In the copy, keep every record exact and leave out all images.

> Extracted records

[Start of Attachment]

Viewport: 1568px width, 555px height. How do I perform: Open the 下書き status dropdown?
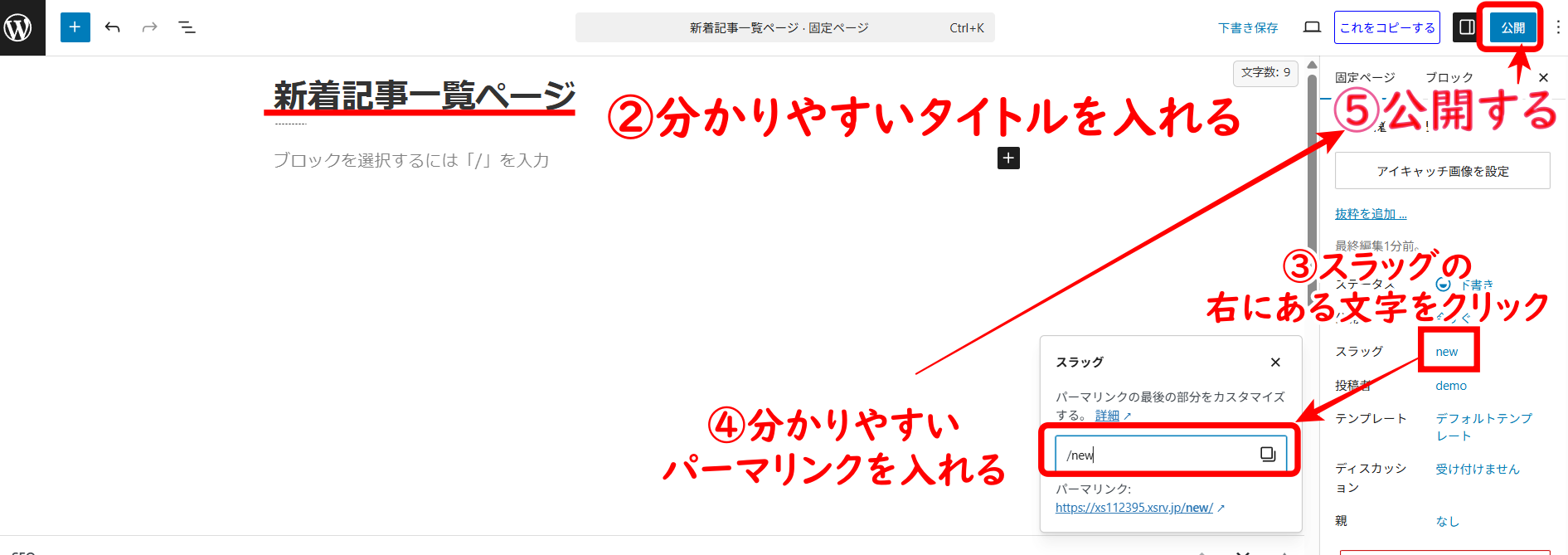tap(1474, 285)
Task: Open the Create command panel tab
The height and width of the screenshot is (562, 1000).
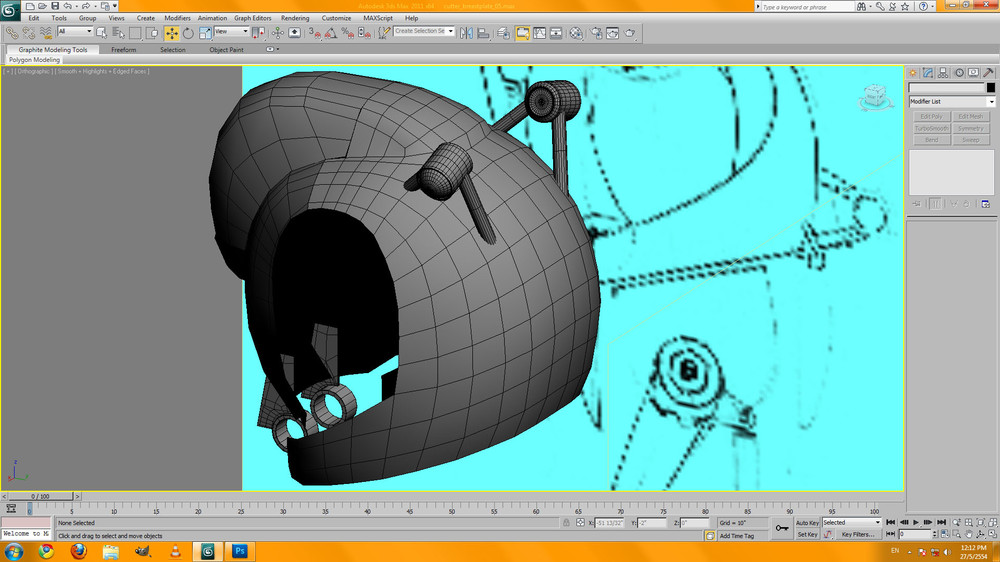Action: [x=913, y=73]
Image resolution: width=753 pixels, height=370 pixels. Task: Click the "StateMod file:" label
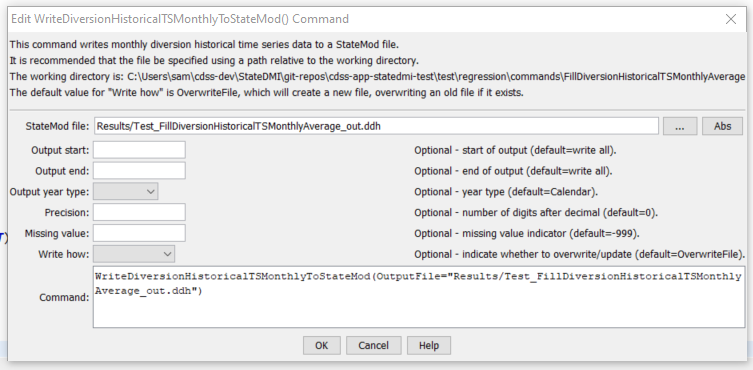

[End of Attachment]

> Solution to the problem
Viewport: 1568px width, 555px height. How do I perform: Open the 下書き status dropdown?
tap(1474, 285)
Task: Open the Create command panel tab
The height and width of the screenshot is (562, 1000).
Action: [x=913, y=73]
Image resolution: width=753 pixels, height=370 pixels. Task: Click the "StateMod file:" label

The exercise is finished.